## [What this task involves]
Copy from the first line below down to and including the line with "Click the Style Editor braces icon". Skip the pictures.

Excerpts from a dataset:
###

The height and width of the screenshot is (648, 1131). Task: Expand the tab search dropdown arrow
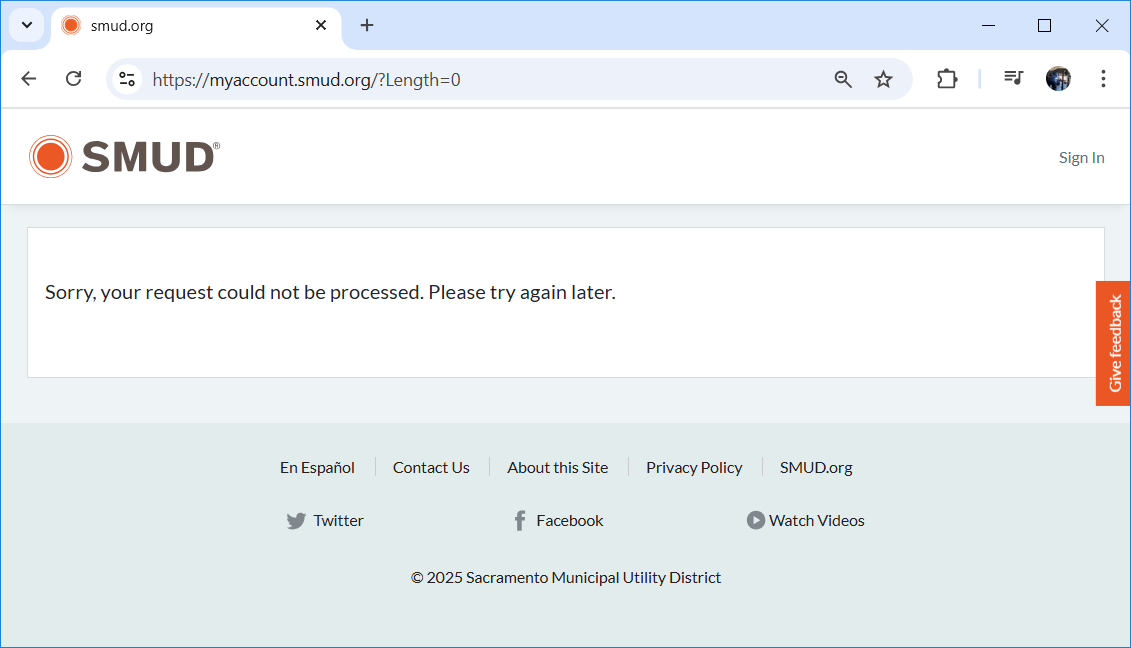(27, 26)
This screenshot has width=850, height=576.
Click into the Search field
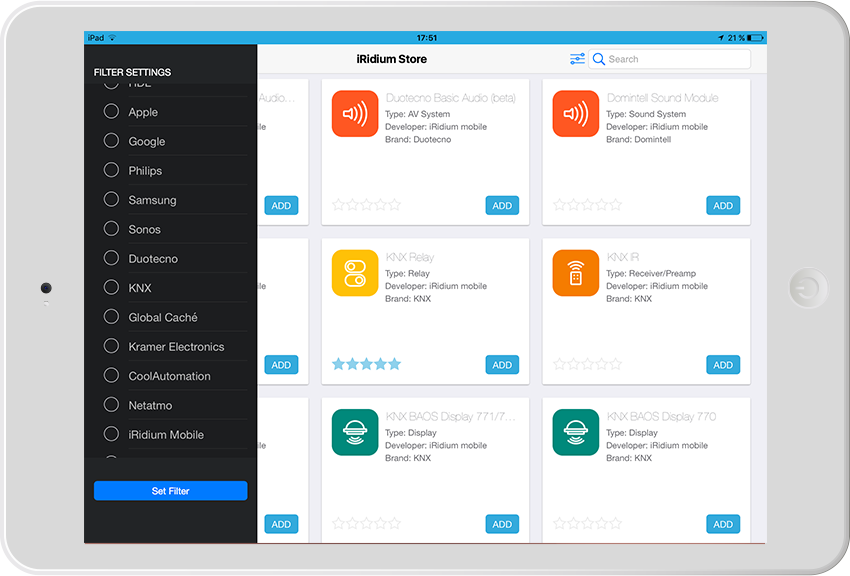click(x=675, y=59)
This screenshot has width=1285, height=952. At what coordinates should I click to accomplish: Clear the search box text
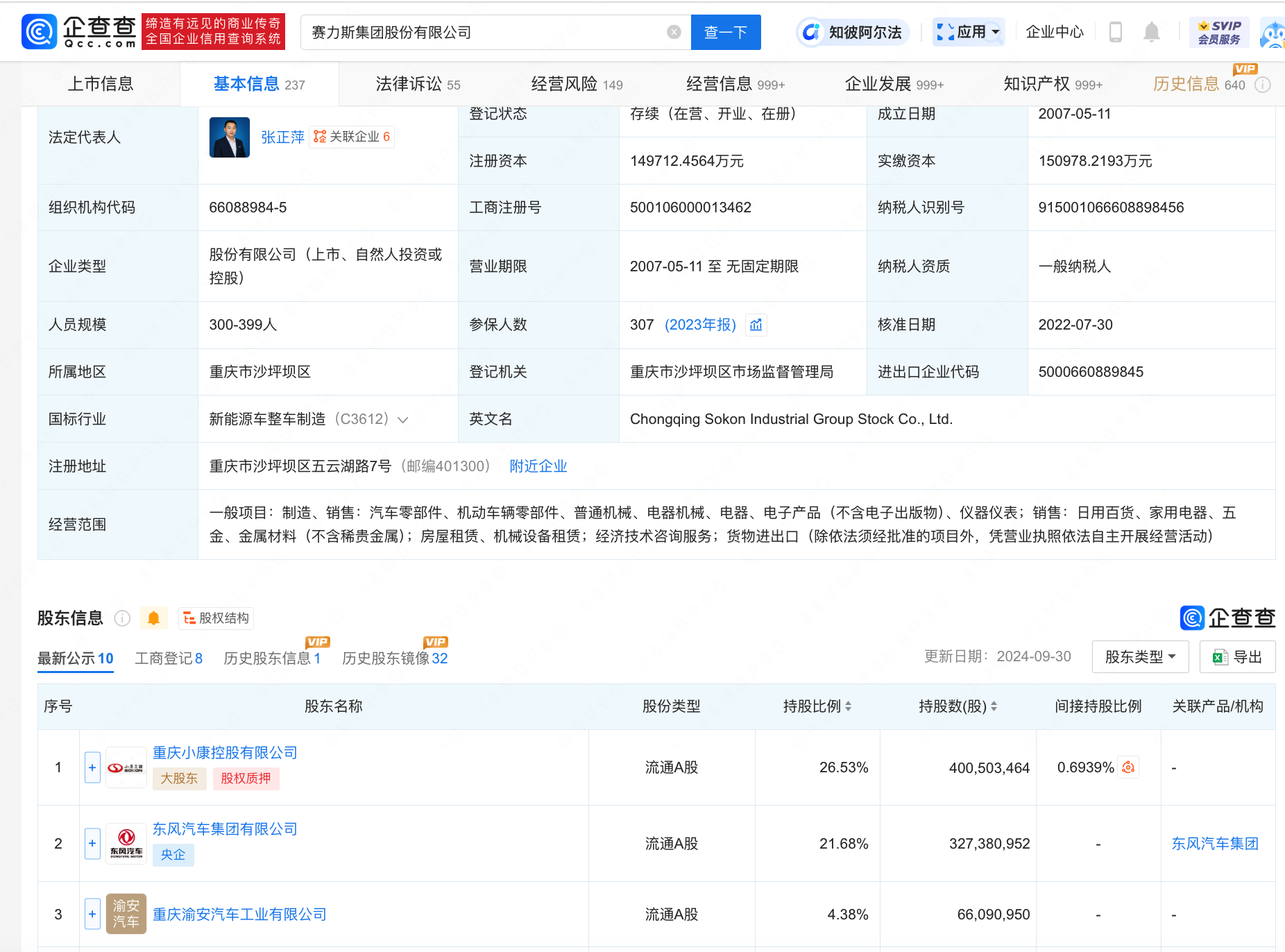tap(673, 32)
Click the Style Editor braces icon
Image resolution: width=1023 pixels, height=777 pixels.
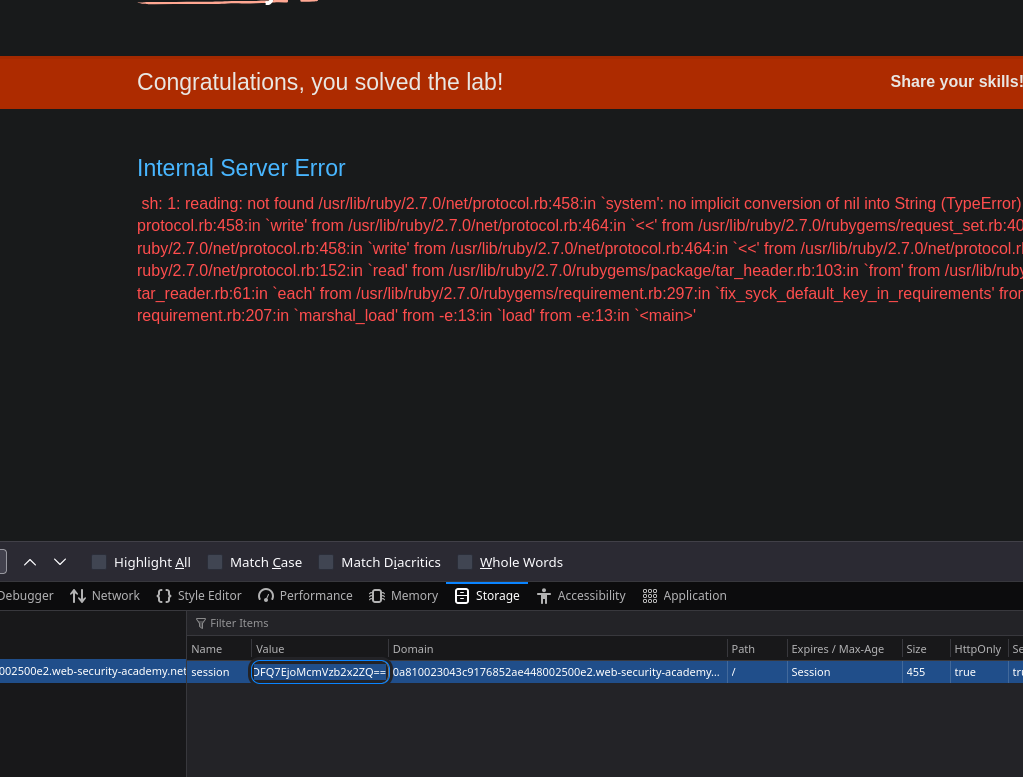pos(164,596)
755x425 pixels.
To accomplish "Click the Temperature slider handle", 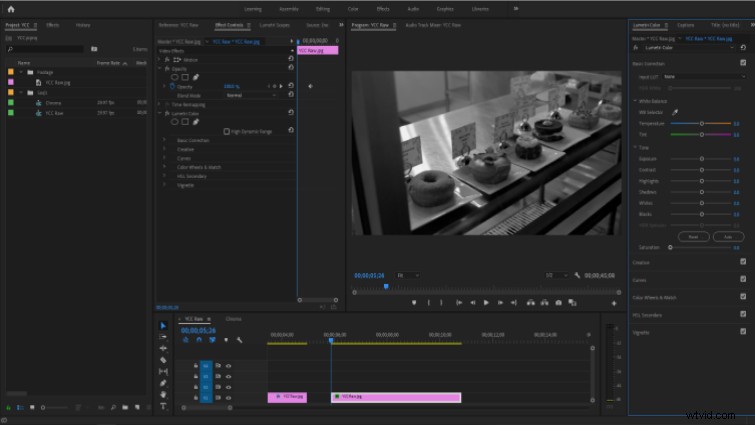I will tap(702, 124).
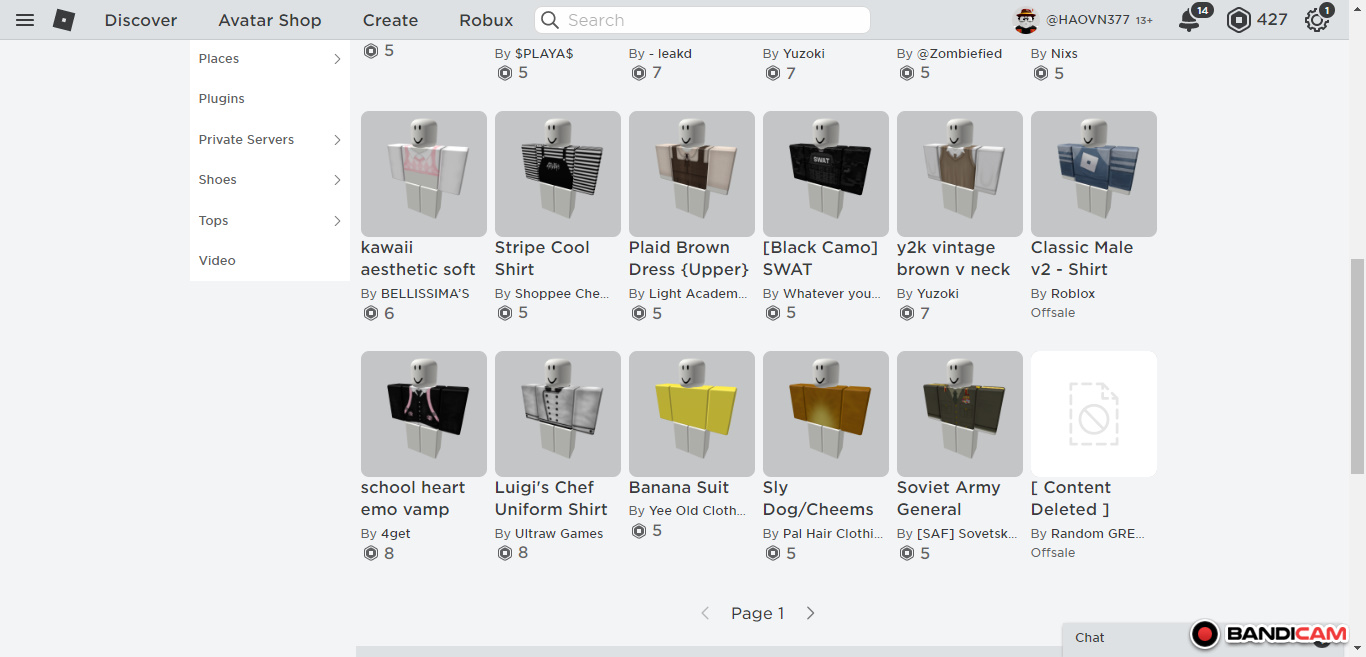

###

## [Written solution]
The height and width of the screenshot is (648, 1131). Task: Expand the tab search dropdown arrow
(27, 26)
This screenshot has width=850, height=576.
Click into the Search field
click(x=675, y=59)
This screenshot has width=1285, height=952. At what coordinates should I click to accomplish: Clear the search box text
tap(673, 32)
Click the Style Editor braces icon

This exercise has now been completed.